Misalnya, kalau kita menafsirkan pasal 33 UUD 1945, tidak mungkin kita mengatakan bahwa
koperasi adalah subsistem dari BUMN atau Swasta. Koperasi adalah related system terhadap
pemerintah (BUMN) maupun swasta perusahaan. Sebaliknya, dalam peraturan-peraturan
yang dikeluarkan koperasi seringkali ditempatkan sebagai subsistem dari BUMN dan swasta.
Berbagai hal yang dikemukakan itu, antara lain, dapat dilihat dalam beberapa undang-undang
dan peraturan. Misalnya, Undang-Undang No.1 Tahun 1987. Dalam pasal 3 koperasi
ditempatkan sebagai subsistem dari Kamar Dagang dan Industri (Kadin) Nasional.

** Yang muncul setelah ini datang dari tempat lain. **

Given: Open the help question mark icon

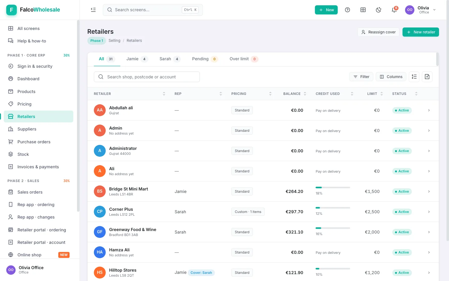Looking at the screenshot, I should [x=347, y=10].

Tergambar kesan Kadin menjadi suprastruktur dari koperasi. Bisa saja muncul kesan apakah
pasal 3 itu sesuai dengan napas pasal 33 UUD 1945.
Sementara itu, sering ada kesan banyak peraturan yang dikeluarkan oleh berbagai instansi
yang masih merugikan citra ekonomi dari koperasi. Berkaitan dengan itu sudah tiba saatnya
kita berbicara tentang sistem ekonomi di Indonesia. Kita harus berpegangan pada yang telah
dituangkan dalam UUD 1945 berikut penjelasannya. Juga kalau kita ungkapkan tentang
sistem, agaknya kita perlu mempertanyakan lingkup sistem yang mana?

Kesimpulan:

Dari penjelasan tentang pasal 33 UUD 1945 itu koperasi bukan hanya dilihat sebagai pelaku
ekonomi serta sebagai related system dari pemerintah dan swasta perusahaan, tetapi koperasi
juga dilihat sebagai cooperativism (visionary image) dari semua pelaku ekonomi yang ada,
baik itu koperasi sebagai lembaga ekonomi, BUMN, maupun swasta. Cooperativisme itu
rasanya harus juga ditampilkan oleh BUMN maupun swasta perusahaan ataukah koperasi
sebagai cooperativism yang harus digerakkan oleh semua pelaku ekonomi.
Hal yang kita sebutkan terakhir ini sering kita campur adukkan. Semakin banyak kita bicara
secara campur aduk tanpa nuansa bisa saja lantas menjadi semakin tidak jelas! Yang sering
menjadi persoalan kita saat ini, antara lain, pandangan tentang cooperativism yang perlu
dijalankan oleh para pelaku ekonomi yang belum terungkapkan secara nyata dan mengena.
Hal ini yang perlu direfleksi secara lebih tajam lagi di masa kini dan mendatang.